------ MATERIAL FOR THIS EXERCISE ------

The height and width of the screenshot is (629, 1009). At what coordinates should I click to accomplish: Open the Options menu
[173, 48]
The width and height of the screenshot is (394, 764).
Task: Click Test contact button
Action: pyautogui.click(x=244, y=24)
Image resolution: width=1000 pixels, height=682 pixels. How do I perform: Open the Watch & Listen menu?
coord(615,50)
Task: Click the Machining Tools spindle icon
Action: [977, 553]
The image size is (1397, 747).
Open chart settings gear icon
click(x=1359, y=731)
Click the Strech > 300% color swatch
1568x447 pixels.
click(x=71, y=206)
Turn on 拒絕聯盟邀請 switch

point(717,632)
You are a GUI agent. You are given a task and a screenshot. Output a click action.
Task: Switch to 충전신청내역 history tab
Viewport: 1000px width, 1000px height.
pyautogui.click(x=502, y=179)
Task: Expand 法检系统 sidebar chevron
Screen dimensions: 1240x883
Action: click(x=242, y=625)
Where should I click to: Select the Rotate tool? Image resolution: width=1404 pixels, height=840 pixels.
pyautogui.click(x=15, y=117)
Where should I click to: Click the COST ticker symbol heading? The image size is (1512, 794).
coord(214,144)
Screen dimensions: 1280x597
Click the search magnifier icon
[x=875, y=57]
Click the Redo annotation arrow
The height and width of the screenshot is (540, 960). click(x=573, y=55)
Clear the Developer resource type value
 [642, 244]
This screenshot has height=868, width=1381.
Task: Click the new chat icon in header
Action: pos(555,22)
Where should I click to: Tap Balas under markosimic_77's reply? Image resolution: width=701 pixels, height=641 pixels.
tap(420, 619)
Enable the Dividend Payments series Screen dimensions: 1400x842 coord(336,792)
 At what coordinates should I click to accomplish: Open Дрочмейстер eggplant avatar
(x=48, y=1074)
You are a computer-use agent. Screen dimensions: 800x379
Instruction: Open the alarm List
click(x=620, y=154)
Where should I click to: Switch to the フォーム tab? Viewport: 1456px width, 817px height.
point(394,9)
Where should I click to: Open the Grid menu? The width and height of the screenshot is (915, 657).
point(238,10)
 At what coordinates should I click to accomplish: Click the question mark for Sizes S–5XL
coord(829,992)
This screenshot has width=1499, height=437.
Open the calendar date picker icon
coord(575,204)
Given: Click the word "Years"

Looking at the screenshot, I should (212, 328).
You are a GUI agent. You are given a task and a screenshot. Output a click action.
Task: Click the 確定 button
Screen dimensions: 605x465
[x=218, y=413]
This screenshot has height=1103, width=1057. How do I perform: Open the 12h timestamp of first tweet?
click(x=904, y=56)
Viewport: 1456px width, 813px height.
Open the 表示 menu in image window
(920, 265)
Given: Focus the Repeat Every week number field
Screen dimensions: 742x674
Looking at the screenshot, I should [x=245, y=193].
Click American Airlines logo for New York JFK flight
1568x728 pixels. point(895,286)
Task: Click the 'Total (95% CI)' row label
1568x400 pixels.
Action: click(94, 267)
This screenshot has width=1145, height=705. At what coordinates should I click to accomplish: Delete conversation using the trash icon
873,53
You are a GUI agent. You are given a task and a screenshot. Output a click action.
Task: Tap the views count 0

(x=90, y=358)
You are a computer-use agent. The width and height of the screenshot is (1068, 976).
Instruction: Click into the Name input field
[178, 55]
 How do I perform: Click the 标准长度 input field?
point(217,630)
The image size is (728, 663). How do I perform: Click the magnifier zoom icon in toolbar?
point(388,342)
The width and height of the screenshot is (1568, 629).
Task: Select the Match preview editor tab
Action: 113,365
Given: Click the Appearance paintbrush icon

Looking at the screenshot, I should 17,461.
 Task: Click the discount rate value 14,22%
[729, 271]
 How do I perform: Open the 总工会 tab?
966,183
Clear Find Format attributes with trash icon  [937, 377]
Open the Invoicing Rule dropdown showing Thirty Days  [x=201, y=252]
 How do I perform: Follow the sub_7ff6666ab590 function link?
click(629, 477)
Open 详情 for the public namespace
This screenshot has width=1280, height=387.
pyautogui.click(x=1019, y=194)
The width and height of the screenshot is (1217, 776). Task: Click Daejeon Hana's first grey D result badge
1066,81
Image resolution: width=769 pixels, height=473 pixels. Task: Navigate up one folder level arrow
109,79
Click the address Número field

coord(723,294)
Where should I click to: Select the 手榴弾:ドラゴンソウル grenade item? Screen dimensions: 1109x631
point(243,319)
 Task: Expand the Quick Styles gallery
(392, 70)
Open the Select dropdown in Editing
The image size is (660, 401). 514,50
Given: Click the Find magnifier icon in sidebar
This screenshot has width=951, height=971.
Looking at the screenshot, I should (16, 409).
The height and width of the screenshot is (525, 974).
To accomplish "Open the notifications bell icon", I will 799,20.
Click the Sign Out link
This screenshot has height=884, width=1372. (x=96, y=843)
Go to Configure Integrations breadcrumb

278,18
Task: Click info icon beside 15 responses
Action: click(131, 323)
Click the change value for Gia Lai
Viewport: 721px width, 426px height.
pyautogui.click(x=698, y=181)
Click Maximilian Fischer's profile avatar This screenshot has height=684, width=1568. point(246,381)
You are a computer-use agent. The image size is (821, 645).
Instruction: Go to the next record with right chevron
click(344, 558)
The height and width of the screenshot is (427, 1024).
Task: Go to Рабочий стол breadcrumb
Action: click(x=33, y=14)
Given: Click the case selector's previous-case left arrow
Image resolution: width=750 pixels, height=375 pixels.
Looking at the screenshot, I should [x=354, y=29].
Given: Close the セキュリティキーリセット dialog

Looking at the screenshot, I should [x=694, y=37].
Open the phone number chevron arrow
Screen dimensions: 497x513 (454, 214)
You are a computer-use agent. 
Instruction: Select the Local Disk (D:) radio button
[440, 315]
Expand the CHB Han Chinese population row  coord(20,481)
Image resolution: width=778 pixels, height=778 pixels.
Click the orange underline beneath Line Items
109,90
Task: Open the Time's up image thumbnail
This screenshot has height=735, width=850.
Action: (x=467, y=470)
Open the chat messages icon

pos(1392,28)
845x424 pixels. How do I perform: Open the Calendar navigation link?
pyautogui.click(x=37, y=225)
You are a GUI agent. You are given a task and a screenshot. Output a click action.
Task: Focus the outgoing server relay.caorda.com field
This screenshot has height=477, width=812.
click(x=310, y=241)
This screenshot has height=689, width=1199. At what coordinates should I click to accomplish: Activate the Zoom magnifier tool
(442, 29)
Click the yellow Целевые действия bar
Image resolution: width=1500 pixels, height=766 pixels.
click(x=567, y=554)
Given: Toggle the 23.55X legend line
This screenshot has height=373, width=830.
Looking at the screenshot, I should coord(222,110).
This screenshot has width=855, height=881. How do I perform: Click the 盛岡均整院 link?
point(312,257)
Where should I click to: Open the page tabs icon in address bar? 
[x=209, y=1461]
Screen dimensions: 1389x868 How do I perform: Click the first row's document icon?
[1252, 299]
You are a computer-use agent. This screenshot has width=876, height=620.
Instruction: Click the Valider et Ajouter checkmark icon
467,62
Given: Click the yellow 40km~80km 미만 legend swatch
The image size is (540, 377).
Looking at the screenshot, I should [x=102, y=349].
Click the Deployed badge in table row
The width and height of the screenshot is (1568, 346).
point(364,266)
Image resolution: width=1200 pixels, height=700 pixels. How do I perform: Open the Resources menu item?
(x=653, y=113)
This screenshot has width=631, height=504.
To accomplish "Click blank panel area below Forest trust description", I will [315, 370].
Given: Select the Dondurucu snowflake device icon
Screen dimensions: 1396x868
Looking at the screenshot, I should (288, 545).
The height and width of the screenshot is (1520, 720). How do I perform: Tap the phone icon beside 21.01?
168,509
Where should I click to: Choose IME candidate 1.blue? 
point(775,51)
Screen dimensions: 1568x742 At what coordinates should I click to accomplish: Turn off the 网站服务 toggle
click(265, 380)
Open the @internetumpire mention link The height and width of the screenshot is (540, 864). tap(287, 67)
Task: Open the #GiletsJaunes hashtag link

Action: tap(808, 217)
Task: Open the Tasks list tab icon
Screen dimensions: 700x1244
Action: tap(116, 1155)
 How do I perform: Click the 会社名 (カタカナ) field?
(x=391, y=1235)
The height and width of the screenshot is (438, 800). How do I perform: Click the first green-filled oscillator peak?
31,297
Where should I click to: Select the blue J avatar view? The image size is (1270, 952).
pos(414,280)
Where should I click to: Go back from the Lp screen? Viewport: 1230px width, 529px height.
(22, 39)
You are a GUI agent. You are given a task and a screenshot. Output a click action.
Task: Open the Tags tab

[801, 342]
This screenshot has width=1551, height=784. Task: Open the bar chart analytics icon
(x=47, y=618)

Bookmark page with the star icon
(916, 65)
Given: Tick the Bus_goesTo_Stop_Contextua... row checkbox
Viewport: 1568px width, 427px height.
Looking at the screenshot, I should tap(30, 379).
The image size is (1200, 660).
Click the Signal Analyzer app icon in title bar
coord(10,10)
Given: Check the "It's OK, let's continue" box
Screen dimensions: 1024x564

------

TASK DESCRIPTION
Edit the items from the line with "Task: Open the Tasks list tab icon" to the line with "(x=47, y=618)" by changing every "screenshot" to "screen capture" and keeping everything else the same.

SOLUTION
Task: Open the Tasks list tab icon
Screen dimensions: 700x1244
Action: tap(116, 1155)
 How do I perform: Click the 会社名 (カタカナ) field?
(x=391, y=1235)
The height and width of the screen capture is (438, 800). How do I perform: Click the first green-filled oscillator peak?
31,297
Where should I click to: Select the blue J avatar view? The image size is (1270, 952).
pos(414,280)
Where should I click to: Go back from the Lp screen? Viewport: 1230px width, 529px height.
(22, 39)
You are a GUI agent. You are given a task and a screen capture. Output a click action.
Task: Open the Tags tab

[801, 342]
This screen capture has width=1551, height=784. Task: Open the bar chart analytics icon
(x=47, y=618)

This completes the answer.